It doesn't do the copying or the unrolling.

> The left column below is block size.  The measurements are nanoseconds
> per buf, per CLOCK_VIRTUAL, averaged over 10^5 loops.  These numbers
> do not vary more than +/- 1ns run to run on my idle Sandy Bridge
> laptop.  "asm" is using __asm__(), "intrins" using the _mm_crc32
> intrinsics that Clang can unroll, and multitable is the older
> lookup-table implementation (still used on other architectures).
>
> 0x000010: asm:0 intrins:0 multitable:0  (ns per buf)
> 0x000020: asm:7 intrins:9 multitable:78  (ns per buf)
> 0x000040: asm:10 intrins:7 multitable:50  (ns per buf)
> 0x000080: asm:15 intrins:9 multitable:91  (ns per buf)
> 0x000100: asm:25 intrins:17 multitable:178  (ns per buf)
> 0x000200: asm:55 intrins:38 multitable:347  (ns per buf)
> 0x000400: asm:61 intrins:62 multitable:684  (ns per buf)
>
> Both implementations are superior to the multitable approach, so it is
> unreasonable not to make one of them standard on x86 platforms.
>
> The unrolled intrinsics are consistently better than not unrolled on
> objects 0x40-0x200 bytes large.  At 0x400 bytes we pass the first
> unroll-by-3 threshold and it stops mattering as much.
>
> At 0x40 bytes, it is the difference between 6.4 GB/s and 9.1 GB/s.  At
> 0x200 bytes, it is the difference between 9.3 GB/s and 13.5 GB/s.  I
> think this justifies some minor ugliness.
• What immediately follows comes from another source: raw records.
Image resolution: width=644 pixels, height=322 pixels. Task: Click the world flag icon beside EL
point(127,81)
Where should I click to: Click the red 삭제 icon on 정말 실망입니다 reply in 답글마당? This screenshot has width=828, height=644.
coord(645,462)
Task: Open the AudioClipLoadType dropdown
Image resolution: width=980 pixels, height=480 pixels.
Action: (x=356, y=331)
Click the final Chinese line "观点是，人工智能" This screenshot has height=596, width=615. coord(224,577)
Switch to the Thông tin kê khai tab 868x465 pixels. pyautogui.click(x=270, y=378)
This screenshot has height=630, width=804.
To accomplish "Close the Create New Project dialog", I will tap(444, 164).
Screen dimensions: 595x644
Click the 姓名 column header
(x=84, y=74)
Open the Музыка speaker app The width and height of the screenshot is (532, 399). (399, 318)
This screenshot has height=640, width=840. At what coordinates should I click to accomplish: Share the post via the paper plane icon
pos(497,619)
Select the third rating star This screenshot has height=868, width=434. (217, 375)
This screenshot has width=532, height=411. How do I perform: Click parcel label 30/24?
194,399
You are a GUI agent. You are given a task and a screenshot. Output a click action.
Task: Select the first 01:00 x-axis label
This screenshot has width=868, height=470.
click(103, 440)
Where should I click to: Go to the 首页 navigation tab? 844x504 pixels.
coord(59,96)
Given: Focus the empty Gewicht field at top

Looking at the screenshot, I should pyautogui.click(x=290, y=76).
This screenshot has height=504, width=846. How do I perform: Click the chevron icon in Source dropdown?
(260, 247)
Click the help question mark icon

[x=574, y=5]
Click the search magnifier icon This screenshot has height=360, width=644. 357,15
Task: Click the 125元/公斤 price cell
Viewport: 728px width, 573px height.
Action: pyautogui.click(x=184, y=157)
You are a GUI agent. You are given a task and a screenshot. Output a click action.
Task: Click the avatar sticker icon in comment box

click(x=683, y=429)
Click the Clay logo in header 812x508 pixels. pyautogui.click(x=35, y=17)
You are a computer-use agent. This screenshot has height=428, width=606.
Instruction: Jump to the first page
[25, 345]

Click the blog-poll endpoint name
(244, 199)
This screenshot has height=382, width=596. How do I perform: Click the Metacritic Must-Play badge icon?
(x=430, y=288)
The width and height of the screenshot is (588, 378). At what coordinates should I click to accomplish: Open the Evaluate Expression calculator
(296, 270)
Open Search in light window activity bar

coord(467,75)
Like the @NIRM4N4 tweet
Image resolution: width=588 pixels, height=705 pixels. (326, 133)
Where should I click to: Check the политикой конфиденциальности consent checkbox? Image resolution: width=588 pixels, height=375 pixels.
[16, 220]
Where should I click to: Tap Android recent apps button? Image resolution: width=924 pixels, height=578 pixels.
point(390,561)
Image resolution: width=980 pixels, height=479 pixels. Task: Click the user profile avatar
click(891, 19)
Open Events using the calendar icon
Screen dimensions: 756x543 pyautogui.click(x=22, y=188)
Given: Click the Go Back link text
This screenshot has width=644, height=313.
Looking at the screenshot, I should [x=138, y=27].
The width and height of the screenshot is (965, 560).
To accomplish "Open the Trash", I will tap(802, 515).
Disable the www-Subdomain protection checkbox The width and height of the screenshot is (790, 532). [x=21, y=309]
If it matters, which I doubt, then the compiler shouldn't be trusted
for unrolling.  It can only do better than handwritten unrolling if
it has tables for the correct amount unrolling for every instruction
for thousands of CPUs (since such tables are too hard to write manually).

clang seems to only unroll for the byte loop.  Perhaps that is useless
since if the byte loop is reached then things are already slow.  I get
this by only noticing large differences for the byte loop in the above
diff, and then static instruction counting.  All of clang with intrinsics,
clang with asms and gcc with asms generate the same number of crc32q's;
clang with asms and gcc with asms generate the same number of crc32b's;
so the only difference seems to be extra crc32b's for the unrolling.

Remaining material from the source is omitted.